Desde la librería Traficantes de sueños indican que no se trata solo de apoyar al comercio local, sino de atender a las consecuencias fiscales, laborales y sostenibles que se producen al beneficiar a esta multinacional. “Hay una tendencia del consumidor más acrítico, que lo quiere todo para ya. Hay otra tendencia que trata de afianzar un consumo consciente. La amenaza no se va a detener, así que o nos repensamos todas juntas como sociedad o nos arrasará. Es una toma de conciencia social, para valorar otra forma de consumir. No es muy sexy hablar de consumo ético, pero se trata de eso”, sostiene Carolina León, librera en Traficantes de sueños.

Incapaces de esperar

El debate sobre el modelo de negocio y el referente social en el que las librerías y el sector de la industria editorial quieren formar parte, estalló hace unos días con un anuncio de Casa del Libro, en el que la cadena de venta de Planeta anunciaba que se unía a Glovo para “facilitar la compra y entrega de libros en cuestión de minutos”. La avalancha de críticas no se hizo esperar contra la oferta de disponer un libro en media hora a costa de la explotación laboral. La Libre de Barrio, en Leganés, contestó con este mensaje a la promoción: “No es solo que no podamos, es que no queremos hacerlo. Nos encanta leer y que vengáis a por libros. Hacemos todo lo posible para enviarlos a tiempo, pero un libro no es una urgencia. No queremos contribuir al consumo de impulsos y a precarias aún más las condiciones laborales”, señalaron contundentes en su perfil de Twitter.

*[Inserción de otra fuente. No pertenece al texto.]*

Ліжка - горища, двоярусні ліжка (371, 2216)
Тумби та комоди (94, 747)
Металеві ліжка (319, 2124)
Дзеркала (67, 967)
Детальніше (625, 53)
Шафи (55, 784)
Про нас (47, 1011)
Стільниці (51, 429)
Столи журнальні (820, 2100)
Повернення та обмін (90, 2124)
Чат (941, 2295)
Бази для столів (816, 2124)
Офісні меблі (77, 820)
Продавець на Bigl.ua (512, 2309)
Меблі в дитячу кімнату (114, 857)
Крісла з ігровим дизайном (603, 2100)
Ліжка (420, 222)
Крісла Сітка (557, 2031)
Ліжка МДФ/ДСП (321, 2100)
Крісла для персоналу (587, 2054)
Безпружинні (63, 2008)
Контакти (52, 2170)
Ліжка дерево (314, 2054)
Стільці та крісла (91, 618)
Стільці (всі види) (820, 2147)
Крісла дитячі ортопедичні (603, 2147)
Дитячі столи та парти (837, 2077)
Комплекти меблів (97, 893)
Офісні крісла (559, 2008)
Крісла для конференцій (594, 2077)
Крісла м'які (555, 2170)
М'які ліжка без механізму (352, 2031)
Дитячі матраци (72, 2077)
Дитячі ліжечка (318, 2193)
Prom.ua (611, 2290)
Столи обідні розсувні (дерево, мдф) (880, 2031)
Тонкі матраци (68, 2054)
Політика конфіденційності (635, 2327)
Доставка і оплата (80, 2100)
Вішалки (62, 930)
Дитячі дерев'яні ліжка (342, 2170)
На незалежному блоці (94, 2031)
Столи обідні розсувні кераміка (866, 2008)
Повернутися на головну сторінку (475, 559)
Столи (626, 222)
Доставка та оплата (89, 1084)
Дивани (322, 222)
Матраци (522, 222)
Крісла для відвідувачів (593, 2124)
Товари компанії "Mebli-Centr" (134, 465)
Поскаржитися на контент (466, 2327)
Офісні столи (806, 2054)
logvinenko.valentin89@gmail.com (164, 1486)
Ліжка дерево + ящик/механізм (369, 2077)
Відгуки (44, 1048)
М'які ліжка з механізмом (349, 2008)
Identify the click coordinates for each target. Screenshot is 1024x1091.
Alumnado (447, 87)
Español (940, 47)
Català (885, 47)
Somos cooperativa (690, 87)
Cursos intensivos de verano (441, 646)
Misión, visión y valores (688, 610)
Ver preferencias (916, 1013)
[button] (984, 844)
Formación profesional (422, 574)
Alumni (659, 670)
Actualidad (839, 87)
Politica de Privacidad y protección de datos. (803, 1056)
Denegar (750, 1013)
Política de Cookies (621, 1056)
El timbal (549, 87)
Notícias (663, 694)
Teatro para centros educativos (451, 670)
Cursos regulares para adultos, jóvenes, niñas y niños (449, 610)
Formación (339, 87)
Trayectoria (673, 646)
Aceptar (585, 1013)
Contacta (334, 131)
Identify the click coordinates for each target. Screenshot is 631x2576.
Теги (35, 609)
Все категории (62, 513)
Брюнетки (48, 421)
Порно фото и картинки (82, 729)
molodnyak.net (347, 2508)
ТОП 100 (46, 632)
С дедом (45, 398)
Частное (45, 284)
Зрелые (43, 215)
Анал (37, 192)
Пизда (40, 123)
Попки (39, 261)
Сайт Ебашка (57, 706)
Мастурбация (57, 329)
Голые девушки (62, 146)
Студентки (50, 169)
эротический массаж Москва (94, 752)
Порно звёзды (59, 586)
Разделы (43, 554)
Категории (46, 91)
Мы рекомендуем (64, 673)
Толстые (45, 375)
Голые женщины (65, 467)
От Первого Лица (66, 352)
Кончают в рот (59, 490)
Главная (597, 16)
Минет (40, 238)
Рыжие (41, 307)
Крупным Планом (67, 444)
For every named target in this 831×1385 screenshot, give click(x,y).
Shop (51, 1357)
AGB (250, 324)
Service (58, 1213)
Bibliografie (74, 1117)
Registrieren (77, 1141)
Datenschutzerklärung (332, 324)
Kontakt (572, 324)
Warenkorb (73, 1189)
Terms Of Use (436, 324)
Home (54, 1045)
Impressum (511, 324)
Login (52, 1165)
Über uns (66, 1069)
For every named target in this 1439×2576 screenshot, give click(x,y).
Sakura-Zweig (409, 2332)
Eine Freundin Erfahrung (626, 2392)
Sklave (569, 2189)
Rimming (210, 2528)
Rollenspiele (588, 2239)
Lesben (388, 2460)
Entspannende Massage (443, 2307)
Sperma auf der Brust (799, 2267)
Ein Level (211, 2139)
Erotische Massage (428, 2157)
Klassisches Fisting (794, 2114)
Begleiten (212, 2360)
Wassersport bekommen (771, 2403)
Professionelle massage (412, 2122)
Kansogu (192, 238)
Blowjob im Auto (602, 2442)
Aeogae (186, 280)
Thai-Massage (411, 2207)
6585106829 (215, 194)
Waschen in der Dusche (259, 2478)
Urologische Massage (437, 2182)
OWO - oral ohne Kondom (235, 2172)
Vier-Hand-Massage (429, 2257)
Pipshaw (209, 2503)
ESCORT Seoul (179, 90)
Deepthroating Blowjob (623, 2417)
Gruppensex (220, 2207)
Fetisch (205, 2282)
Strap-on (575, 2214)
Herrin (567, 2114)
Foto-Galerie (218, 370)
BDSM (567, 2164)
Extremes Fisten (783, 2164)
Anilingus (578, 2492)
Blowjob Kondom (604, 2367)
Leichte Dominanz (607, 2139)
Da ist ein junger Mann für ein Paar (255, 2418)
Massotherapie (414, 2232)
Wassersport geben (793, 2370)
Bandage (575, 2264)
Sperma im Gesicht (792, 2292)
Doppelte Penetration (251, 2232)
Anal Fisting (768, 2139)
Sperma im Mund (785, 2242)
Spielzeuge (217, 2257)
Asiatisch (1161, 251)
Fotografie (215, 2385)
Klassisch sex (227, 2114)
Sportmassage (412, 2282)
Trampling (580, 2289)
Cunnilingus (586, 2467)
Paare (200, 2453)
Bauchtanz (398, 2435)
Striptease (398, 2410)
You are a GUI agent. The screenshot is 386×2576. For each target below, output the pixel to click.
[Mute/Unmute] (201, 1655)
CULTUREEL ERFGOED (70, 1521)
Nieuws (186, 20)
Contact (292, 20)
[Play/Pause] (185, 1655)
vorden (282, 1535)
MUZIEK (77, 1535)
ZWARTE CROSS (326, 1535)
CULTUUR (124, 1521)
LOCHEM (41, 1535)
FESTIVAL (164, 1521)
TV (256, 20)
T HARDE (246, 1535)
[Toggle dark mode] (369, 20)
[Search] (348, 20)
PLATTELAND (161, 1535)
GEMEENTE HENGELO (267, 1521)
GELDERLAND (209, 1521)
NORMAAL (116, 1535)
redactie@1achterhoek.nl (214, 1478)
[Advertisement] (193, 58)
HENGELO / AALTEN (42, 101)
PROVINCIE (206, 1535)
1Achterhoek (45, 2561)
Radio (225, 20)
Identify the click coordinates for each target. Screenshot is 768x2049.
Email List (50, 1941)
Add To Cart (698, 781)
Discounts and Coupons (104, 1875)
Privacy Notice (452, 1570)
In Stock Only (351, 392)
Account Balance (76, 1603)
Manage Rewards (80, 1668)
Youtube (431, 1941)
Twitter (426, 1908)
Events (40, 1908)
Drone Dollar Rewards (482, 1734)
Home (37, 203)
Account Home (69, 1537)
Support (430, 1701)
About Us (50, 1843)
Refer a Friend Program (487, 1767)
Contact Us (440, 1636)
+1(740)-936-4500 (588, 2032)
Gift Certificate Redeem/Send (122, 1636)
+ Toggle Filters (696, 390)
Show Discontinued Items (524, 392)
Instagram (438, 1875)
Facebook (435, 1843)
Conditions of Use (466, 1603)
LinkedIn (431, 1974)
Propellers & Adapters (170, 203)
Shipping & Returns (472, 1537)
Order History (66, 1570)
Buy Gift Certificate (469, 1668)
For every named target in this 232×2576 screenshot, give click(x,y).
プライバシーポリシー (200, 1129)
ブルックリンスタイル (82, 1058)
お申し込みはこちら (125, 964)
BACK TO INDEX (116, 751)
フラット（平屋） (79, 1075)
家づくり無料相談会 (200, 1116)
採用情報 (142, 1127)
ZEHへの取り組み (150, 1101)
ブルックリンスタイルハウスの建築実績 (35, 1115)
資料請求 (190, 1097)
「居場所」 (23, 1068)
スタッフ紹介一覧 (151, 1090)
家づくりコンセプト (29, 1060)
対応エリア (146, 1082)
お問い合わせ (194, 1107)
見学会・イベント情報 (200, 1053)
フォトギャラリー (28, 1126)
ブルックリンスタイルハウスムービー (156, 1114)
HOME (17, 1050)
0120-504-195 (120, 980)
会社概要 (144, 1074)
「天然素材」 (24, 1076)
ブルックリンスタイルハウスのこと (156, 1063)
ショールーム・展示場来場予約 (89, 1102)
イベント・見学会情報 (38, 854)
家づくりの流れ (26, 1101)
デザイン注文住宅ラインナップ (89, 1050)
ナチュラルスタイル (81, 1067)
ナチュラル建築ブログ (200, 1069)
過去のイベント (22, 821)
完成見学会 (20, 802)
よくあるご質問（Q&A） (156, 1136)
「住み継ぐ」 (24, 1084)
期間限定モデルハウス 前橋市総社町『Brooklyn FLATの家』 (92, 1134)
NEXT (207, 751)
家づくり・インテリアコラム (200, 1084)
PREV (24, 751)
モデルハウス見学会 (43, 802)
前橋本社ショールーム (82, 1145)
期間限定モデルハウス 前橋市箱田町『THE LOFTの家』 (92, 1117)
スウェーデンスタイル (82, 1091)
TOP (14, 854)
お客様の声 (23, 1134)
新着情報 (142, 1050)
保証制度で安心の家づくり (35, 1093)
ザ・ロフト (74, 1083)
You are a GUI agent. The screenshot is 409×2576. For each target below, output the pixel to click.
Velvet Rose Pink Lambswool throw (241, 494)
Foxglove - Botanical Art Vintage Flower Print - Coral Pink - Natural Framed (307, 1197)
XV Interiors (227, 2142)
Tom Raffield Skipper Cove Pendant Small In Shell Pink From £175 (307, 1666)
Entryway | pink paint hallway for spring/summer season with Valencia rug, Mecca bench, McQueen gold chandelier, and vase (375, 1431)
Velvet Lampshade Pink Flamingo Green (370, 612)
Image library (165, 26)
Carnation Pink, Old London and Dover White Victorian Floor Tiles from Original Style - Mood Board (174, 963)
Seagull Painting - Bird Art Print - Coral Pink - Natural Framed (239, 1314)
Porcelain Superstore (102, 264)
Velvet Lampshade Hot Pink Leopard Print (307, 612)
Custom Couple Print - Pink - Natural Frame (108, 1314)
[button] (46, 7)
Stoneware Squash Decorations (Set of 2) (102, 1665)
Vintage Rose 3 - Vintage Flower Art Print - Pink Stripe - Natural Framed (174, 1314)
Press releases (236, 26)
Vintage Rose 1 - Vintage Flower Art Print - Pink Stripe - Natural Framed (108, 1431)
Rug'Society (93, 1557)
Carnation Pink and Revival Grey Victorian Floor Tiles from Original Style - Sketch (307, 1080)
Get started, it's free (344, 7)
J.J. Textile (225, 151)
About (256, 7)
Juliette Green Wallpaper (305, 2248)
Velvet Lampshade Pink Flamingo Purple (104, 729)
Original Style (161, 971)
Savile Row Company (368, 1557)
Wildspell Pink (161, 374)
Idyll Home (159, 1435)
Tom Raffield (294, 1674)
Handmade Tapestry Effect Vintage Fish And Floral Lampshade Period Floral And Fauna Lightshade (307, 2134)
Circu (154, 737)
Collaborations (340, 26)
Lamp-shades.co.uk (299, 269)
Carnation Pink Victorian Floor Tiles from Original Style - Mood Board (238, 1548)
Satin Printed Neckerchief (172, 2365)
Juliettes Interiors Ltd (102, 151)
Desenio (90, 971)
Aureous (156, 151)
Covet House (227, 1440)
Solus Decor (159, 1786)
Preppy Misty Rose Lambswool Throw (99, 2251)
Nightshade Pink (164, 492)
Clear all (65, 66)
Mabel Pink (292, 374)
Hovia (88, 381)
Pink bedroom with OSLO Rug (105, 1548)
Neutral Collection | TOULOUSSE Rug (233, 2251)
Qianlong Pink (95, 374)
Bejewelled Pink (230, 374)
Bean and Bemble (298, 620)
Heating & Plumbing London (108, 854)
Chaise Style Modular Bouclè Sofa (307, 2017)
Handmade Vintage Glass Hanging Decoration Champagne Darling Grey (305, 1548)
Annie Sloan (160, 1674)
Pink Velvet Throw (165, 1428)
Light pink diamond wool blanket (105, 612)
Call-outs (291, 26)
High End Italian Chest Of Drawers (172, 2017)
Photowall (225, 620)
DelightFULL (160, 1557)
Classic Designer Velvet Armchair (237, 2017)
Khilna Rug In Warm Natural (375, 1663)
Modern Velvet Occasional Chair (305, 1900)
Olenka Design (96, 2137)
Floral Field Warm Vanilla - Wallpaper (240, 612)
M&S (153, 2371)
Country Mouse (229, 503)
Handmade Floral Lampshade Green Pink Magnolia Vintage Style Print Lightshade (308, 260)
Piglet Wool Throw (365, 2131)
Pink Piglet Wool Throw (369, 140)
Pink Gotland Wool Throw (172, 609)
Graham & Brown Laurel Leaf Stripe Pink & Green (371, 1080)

Por su parte el Gremio de Librerías de Madrid ha puesto en marcha su propia campaña, en la que aclaran que no quieren hacer “la típica campaña de concienciación para que la gente compre en librerías demonizando a las grandes plataformas”, en clara referencia a la puesta en marcha desde las librerías críticas. Sin embargo, el fondo de ambas campañas es compartido. El Gremio también quiere que los clientes reflexionen sobre “las consecuencias derivadas de la forma de comprar” y que las librerías vuelvan a recibir el apoyo de los barrios en los que están radicadas, como ocurrió con el final del confinamiento. Se definen como una “parte fundamental” del ecosistema de los barrios. “Por eso no es lo mismo comprar un libro en una librería de barrio que hacerlo en cualquier otro lugar”, añaden. El Gremio también ha compartido sus lemas: “Siéntente libro de decirlo no al algoritmo”; “No comprar en librerías está muy SEO”, entre otros mensajes.

Además, el Gremio de Libreros se ha hecho eco de un texto de Marta Martínez Carro, editora de ContraEscritura, dirigido a los editores para que se comprometan con la causa, se adhieran al escrito y no vendan sus libros en Amazon. Cree que es la mejor forma de manifestar su apoyo a las librerías. Aunque reconoce que si la facturación de la empresa depende en alto porcentaje de ventas de la cadena, “es razonable que no te sumes a su firma”. La Federación de Gremios de Editores de España (FGGEE) ha apuntado precisamente que gracias a Amazon -que no paró de vender en confinamiento- las ventas van a ser menos catastróficas de lo que habían previsto a principio de pandemia. Es difícil pensar en una editorial que a estas alturas pueda subsistir sin atender a Amazon.